Attorney Jay Sekulow announced on Wednesday that Donald Trump’s legal team was preparing to send a reply to the latest proposal from Special Counsel Robert Mueller. Both Sekulow and Trump attorney Rudy Giuliani had previously indicated that the latest reply from Mueller offered to drop several areas of questioning and to accept some answers in a written form. However, the proposal for an interview clearly did not please Trump, who followed its receptions with a lengthy series of tweets attacking Mueller and his team, as well as calling on Attorney General Jefferson Sessions to immediately end the investigation.
On Monday, the Washington Post reported that Rudy Giuliani had one big area of concern about any talk between Trump and the special counsel’s office: Obstruction. In explaining why he didn’t want Trump to talk about obstruction, Giuliani fell back on accusations that the special counsel’s office was fishing for perjury charges, and again said that Trump was within the powers of his office in firing James Comey. But Comey is not the only, or even the main, instance of obstruction on the part of Trump. Even those anger-tweets that Trump fired off in response to the latest Mueller offer were just another of many levels of compounded pressure Trump has placed on Sessions and others at the Justice Department in an attempt to limit, or end, the Russia investigation. From his actions regarding intelligence reports to the excuse he dictated from Air Force One, Trump has taken a number of actions that were clearly designed to impede, mislead, or derail the investigation.
Giuliani seemed to admit as much on Wednesday, when as Politico reports, Giuliani admitted that the letter they were sending to Mueller would include an offer to “allow” him to ask about obstruction. However, Giuliani also said that Trump isn’t ready to talk to Mueller. His legal team hasn’t begun “prep sessions” to help Trump through any testimony and, considering that Trump both has a notably short attention span and a profound tendency to lie even when a lie isn’t required, that prep time could be rather lengthy. Giuliani wasn’t certain that, even if Mueller took their latest offer as written, Trump would be ready for his time in front of the FBI before the midterm elections in November.

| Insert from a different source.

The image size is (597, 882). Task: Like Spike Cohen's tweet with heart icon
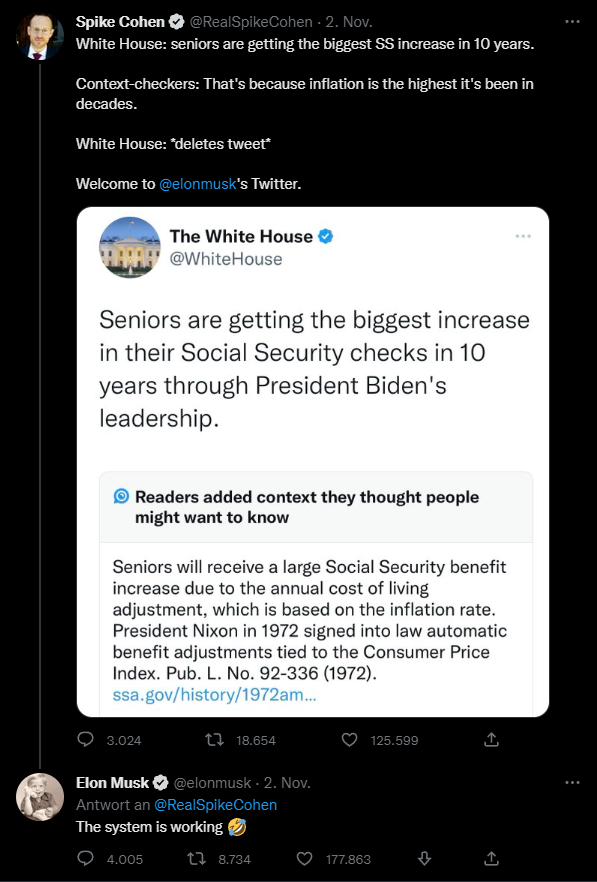pos(349,739)
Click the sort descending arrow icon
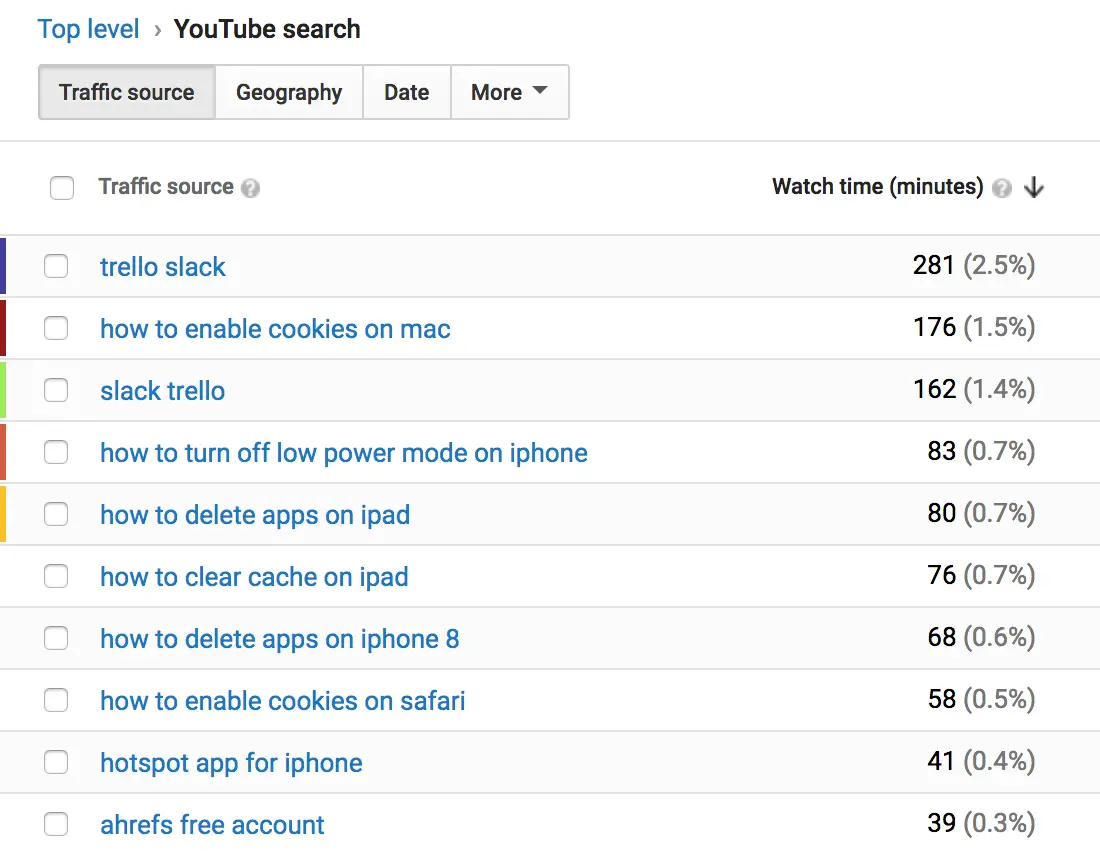The image size is (1100, 854). [x=1034, y=188]
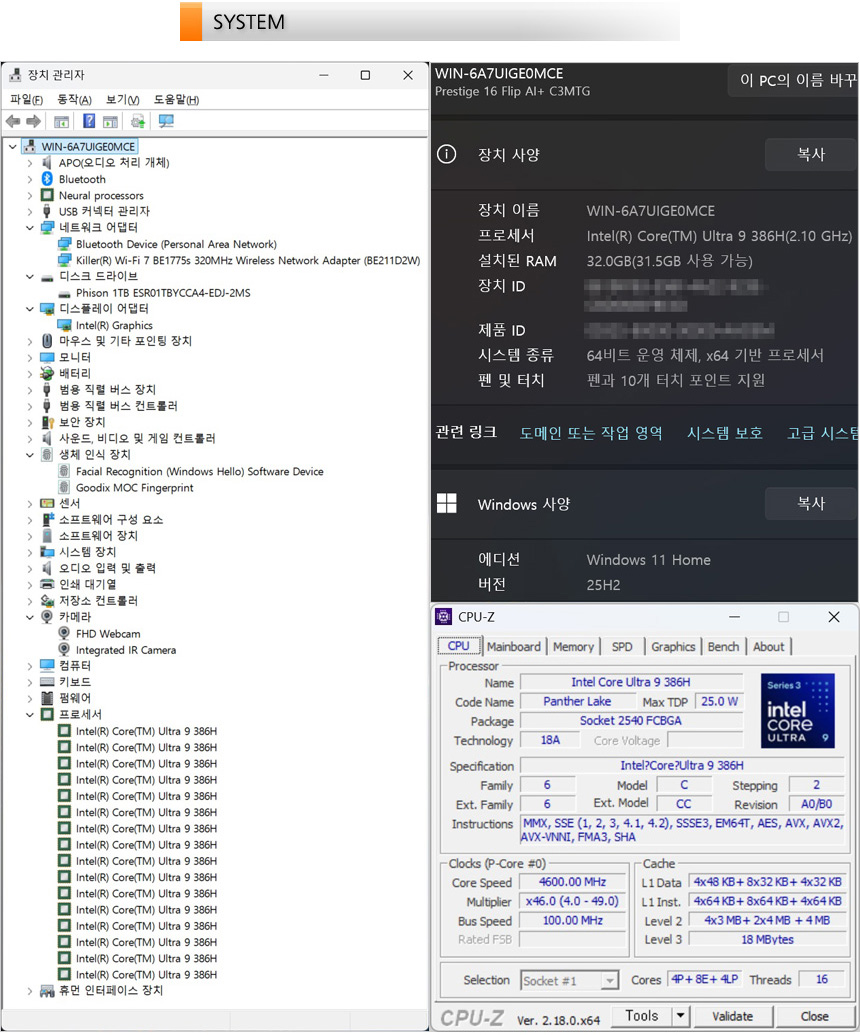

All of which would seem to suggest that earlier musing that Mueller’s team would be ready to turn in its report well before the votes were cast in the fall looks like wishful thinking. The first of two Manafort trials are underway. Sentencing of George Papadopoulos is coming up. But it’s been increasingly clear that Mueller’s team is still intent on the core questions of collusion and obstruction—and that Trump is at the center of both those questions.
In the spirit of the ratings assigned to congressional districts, here are your current:
08/08/2018 Indictment Ratings
|Solid Conspiracy||R. Stone, A. Nevins|
|Leans Conspiracy||D. Trump Jr., C. Page, E. Prince, M. Cohen, R. DeSantis|
|Tossup||D. Trump, J. Kushner, R. Gerson, B. Parscale, S. Bannon|
|Solid Obstruction||R. Stone|
|Leans Obstruction||D. Trump, D. Trump Jr.|
At the moment, it’s clear that Trump’s campaign attempted to conspire with the Russian government, as did Republican strategist Aaron Nevins and Trump advisor Roger Stone. However, it’s less clear that Trump was knowledgeable enough about the details of this conspiracy to be a co-conspirator, indicted or not.
On the obstruction front, Stone gets another A+ for his consistent efforts in lying about what he knew, when he knew, and what he did. Trump and Trump Jr. get bumped up on this side specifically because of their yeoman work in attempting to shovel FUD over the Trump Tower meeting.